Leprosy is a chronic infectious disease caused by Mycobacterium leprae, affecting both the skin and peripheral nerves. It has long been thought that the host genetics has an important role in the development of leprosy.1 Markers in several genes and genomic regions have been reported to be associated with or linked to susceptibility to leprosy, in which the 80-kb block region of PARK2 and PACRG was reported to be as a major risk locus for leprosy susceptibility in Vietnamese and Brazil.2 Although there is lack of association between polymorphisms of the PARK2 and PACRG genes and leprosy susceptibility in Indian population,3 which showed the differential effect of these SNPs in regulating genetic susceptibility to leprosy in different populations.

In 2009, we performed the first Genome-Wide Association Study of leprosy using Illumina Human610-Quad BeadChip (San Diego, CA, USA) and identified six host genetic risk factors with genome-wide significant evidence and an additional risk factor with suggestive evidence.4 And no promising SNPs were observed in the 80-kb shared locus of PARK2 and PACRG. But the pathway analysis showed variants of PARK2 and LRRK2 (a suggestive susceptibility locus of leprosy) interact directly, which suggest there may be a suggestive association of PARK2 with leprosy in Chinese population.

Owing to inadequate coverage of Human610-Quad BeadChip, we selected 13 SNPs associated with Vietnamese and Brazil population,2 and additional 2 SNPs according to allele frequency in Chinese population in the 80-kb block region of PARK2 and PARCG (all the 15 SNPs selected for replication, only 13 SNPs were designed in one panel). All samples were Chinese Han recruited from northern China (Shandong province) and matched regarding to age, gender and ethnicity. After informed consent, genotyping analyses of the 742 leprosy cases and 734 controls samples were conducted by using the Sequenom MassArray system (San Diego, CA, USA). In each replication sample, we excluded SNPs with a call rate <95%, low minor allele frequency (P<0.01) or deviation from Hardy–Weinberg equilibrium proportions (P<0.01) in the controls. Cochran–Armitage trend test was used to test the genotype–phenotype association in the validation study using Plink v 1.07 software. Power calculations, carried out using CaTS software (http://www.sph.umich.edu/csg/abecasis/CaTS/), showed that our sample size of 742 patients and 734 controls had >81% power to detect an odds ratio of 1.61 at a significance level of 0.1%, when the frequency of the allele of interest was >0.10.

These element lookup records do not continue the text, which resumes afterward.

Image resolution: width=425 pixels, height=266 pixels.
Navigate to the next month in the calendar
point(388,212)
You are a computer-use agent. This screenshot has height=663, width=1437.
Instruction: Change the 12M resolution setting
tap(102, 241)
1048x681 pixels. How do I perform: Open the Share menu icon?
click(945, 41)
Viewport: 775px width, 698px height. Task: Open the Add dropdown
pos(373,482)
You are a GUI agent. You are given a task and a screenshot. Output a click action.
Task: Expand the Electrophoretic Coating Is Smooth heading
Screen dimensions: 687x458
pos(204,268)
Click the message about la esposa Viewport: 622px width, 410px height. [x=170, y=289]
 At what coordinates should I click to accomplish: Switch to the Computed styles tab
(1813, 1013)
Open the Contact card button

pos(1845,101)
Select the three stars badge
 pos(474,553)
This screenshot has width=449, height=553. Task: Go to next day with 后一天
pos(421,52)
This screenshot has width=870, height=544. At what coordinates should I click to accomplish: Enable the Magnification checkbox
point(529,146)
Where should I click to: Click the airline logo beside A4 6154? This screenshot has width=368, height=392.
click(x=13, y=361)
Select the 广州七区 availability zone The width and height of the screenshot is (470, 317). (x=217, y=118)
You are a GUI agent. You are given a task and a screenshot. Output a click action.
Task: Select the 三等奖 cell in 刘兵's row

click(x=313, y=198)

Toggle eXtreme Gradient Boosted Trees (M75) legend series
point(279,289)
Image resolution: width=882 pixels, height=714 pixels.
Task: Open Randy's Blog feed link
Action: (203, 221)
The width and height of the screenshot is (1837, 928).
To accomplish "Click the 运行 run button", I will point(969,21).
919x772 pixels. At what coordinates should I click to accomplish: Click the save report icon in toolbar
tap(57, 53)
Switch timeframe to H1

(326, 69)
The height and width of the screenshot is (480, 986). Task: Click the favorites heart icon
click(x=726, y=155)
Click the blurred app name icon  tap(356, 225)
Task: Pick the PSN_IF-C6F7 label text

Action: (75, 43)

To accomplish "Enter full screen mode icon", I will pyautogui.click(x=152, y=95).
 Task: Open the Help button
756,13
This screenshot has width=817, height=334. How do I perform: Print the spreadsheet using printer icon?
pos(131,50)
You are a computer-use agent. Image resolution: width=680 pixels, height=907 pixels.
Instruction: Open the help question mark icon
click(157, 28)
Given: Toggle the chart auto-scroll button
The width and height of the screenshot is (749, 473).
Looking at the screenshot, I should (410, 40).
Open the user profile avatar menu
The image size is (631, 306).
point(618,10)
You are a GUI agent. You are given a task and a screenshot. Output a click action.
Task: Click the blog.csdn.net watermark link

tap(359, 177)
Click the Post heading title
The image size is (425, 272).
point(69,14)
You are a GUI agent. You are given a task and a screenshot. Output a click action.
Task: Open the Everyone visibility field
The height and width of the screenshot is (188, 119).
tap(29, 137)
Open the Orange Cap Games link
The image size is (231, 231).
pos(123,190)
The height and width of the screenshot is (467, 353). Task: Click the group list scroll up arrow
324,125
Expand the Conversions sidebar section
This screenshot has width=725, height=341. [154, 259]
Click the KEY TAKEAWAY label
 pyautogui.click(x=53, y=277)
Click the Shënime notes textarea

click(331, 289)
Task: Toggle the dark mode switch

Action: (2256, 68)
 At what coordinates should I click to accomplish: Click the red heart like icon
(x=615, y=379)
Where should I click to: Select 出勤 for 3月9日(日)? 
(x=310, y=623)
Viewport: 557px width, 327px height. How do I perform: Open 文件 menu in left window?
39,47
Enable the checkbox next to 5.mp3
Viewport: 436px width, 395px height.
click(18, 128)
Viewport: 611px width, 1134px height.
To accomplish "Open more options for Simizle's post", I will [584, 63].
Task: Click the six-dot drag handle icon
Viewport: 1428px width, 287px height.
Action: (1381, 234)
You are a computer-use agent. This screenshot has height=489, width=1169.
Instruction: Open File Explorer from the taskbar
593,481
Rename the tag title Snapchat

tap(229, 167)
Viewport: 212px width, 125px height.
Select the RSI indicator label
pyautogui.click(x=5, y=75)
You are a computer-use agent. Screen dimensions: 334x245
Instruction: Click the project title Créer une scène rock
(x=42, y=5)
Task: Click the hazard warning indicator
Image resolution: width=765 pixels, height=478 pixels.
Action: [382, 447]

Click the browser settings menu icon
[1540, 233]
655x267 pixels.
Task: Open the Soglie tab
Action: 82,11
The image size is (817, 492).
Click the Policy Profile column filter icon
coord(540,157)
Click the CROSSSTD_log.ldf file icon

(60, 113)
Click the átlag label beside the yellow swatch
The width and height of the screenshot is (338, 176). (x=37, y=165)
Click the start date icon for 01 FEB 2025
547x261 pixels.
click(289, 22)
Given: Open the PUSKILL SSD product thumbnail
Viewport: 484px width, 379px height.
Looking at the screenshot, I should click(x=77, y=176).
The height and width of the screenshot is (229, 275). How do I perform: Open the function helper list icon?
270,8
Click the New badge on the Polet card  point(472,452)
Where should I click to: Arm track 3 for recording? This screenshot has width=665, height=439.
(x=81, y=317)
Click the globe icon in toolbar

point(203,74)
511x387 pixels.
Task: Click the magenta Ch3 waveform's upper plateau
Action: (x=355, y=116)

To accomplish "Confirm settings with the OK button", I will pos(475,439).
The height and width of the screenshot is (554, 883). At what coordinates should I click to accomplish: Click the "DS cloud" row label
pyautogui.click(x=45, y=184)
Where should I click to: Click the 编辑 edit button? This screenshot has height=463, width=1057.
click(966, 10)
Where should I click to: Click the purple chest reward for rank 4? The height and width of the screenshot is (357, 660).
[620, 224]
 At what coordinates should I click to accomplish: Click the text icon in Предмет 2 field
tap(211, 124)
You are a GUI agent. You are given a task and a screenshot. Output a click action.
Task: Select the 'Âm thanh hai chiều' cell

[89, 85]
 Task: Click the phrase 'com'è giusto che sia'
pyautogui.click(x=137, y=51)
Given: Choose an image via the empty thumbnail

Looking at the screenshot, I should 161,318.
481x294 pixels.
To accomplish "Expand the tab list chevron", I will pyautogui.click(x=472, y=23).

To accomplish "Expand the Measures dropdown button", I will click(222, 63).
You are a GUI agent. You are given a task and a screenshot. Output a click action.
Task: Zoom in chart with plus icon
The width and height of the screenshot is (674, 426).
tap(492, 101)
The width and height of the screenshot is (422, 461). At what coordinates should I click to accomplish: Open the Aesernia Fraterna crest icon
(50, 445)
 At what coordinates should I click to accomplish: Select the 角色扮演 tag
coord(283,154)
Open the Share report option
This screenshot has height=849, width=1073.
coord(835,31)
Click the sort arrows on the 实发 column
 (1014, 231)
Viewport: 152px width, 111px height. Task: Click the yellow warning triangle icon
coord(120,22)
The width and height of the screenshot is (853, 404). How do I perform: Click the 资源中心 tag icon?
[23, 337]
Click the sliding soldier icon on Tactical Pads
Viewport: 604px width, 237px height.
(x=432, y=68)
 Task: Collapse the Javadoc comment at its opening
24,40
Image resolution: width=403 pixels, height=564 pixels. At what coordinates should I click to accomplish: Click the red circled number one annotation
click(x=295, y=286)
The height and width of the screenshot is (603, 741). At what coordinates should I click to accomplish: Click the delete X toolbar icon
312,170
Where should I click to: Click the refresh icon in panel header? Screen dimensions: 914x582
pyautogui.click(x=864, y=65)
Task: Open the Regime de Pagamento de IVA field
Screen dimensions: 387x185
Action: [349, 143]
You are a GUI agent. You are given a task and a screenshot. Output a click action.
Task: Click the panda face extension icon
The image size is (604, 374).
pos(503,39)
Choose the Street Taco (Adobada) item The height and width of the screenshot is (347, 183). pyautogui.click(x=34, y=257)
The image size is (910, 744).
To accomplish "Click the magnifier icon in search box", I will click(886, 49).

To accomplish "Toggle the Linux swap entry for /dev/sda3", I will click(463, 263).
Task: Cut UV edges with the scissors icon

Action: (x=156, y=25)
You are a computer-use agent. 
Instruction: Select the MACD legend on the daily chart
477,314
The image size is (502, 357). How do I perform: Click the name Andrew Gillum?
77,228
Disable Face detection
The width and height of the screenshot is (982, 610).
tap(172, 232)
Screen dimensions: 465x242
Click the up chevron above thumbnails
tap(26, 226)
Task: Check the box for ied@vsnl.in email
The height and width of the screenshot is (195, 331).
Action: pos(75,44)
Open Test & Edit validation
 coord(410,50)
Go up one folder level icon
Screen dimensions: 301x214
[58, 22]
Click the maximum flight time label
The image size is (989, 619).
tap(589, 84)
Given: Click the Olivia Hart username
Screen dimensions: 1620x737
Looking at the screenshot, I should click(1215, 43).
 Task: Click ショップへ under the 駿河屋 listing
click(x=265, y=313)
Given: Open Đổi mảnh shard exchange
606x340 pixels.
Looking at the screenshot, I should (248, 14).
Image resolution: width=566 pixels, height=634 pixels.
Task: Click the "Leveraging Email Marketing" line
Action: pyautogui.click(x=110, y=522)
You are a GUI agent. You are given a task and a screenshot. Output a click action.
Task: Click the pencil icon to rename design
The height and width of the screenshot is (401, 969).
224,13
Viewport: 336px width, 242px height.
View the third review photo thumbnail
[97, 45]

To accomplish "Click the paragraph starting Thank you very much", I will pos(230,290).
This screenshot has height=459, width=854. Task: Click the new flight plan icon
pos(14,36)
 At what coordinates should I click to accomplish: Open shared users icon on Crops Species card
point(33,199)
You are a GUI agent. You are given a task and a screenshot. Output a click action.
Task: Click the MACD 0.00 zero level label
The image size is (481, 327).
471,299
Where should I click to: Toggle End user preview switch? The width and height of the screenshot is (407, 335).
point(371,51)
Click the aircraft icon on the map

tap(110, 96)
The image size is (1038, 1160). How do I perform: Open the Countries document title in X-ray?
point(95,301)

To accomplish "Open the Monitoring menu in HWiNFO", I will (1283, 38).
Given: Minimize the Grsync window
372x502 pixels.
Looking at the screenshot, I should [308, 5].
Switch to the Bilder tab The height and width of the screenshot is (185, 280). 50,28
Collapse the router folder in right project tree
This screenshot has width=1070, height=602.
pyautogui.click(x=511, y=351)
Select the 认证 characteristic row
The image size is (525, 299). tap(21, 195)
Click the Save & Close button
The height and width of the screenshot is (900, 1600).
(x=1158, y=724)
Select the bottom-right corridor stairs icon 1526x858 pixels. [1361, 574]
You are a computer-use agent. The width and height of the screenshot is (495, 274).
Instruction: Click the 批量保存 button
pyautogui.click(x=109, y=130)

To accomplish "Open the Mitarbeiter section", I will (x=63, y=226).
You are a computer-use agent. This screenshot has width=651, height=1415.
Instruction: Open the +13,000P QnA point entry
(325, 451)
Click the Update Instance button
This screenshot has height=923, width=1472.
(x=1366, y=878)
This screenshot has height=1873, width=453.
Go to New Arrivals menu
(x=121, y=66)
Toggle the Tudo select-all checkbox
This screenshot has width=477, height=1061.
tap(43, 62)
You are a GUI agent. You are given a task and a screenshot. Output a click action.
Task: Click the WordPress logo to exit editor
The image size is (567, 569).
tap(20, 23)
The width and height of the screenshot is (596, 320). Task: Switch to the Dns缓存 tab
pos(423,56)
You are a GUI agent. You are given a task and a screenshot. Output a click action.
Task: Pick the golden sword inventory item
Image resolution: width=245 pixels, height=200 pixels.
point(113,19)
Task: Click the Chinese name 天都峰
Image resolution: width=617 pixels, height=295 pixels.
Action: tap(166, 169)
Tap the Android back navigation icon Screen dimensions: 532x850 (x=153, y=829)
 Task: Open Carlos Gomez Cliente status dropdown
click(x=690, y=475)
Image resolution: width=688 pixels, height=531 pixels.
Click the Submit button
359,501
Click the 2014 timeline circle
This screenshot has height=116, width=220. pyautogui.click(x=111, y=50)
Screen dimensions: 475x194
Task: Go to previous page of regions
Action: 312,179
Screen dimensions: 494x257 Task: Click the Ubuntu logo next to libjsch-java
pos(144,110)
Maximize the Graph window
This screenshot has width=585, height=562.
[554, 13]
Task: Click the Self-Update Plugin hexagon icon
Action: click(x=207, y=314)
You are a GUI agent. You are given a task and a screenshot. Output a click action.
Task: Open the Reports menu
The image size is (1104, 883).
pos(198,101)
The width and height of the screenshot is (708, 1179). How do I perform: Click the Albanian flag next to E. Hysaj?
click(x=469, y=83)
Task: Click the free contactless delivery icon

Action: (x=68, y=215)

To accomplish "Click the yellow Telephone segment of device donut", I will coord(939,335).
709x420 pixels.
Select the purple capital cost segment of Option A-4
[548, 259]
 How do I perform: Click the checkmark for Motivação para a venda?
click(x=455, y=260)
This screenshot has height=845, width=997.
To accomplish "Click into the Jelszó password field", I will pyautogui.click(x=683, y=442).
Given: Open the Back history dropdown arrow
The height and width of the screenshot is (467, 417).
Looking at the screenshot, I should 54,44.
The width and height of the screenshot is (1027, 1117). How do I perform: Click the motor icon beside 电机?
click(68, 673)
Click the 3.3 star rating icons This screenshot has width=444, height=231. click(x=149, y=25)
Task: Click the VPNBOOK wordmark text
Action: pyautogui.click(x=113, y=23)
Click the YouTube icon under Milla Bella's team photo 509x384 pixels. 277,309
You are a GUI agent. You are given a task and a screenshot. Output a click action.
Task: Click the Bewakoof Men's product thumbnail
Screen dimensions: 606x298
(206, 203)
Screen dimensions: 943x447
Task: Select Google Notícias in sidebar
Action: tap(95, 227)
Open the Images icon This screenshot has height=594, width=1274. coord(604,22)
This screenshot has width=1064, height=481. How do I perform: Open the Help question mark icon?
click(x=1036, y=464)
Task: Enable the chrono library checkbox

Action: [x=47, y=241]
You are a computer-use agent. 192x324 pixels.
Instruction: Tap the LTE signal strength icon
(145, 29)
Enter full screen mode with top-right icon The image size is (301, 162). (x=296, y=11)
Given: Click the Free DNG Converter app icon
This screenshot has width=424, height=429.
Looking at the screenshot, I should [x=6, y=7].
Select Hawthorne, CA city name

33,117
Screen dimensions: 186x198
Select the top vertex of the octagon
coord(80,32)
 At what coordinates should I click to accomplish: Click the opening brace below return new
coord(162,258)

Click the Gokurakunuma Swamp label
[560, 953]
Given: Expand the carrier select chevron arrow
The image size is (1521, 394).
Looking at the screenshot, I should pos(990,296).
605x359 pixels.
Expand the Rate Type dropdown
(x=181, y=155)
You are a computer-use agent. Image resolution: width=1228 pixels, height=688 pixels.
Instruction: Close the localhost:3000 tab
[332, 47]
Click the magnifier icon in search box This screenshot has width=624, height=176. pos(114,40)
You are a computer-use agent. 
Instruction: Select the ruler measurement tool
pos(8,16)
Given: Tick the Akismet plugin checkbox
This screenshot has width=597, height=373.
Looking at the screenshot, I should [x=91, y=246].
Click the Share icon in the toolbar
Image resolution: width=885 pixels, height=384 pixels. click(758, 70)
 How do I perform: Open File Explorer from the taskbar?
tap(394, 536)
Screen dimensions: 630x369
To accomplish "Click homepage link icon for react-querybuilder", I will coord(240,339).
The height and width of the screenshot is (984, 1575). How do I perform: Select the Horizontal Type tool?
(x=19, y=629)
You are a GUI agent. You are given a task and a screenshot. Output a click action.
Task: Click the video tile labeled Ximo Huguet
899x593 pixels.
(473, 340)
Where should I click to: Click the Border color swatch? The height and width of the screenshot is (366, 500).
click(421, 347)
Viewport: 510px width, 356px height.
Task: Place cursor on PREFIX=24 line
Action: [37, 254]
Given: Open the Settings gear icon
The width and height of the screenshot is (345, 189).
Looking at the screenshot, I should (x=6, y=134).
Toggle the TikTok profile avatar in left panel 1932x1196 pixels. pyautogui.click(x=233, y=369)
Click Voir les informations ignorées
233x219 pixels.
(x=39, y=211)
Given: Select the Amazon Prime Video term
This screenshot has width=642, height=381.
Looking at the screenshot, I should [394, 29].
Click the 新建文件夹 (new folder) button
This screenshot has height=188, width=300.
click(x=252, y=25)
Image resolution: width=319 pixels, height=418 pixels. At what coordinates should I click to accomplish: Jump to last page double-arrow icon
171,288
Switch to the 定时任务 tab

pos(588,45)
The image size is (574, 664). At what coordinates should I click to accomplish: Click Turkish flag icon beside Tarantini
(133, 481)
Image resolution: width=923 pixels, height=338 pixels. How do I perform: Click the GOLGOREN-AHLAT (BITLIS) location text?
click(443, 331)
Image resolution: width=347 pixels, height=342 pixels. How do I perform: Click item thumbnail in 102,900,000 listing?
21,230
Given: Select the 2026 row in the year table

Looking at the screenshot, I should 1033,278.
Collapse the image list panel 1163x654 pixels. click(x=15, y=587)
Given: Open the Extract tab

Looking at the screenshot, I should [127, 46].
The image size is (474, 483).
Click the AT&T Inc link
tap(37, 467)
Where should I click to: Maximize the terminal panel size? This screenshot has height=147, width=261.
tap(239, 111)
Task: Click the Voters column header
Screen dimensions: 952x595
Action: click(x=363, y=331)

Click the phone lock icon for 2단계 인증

Eleven previously indicated risk variants and other two SNPs (rs13195186 and rs1801474, MAF/Minor Allele count in Homo sapiens: G=0.447/538; T=0.1407/175, separately), which are all located in the region of PARK2 and PACRG, show no significant association with susceptibility to leprosy per se in the Chinese Population (Table 1).

Table 1 Association results between leprosy and the SNPs of the PARK2/PACRG region

In summary, we confirmed that Chinese population as well as Indian population3 show no remarkable association with the risk SNPs within the region of PARK2 and PACRG with leprosy per se, which gave the general consideration that there may be a suggestive association of these SNPs with the ethnic heterogeneity of leprosy susceptibility. Furthermore, it was valuable to research more ethnic lines to conform the consideration in future.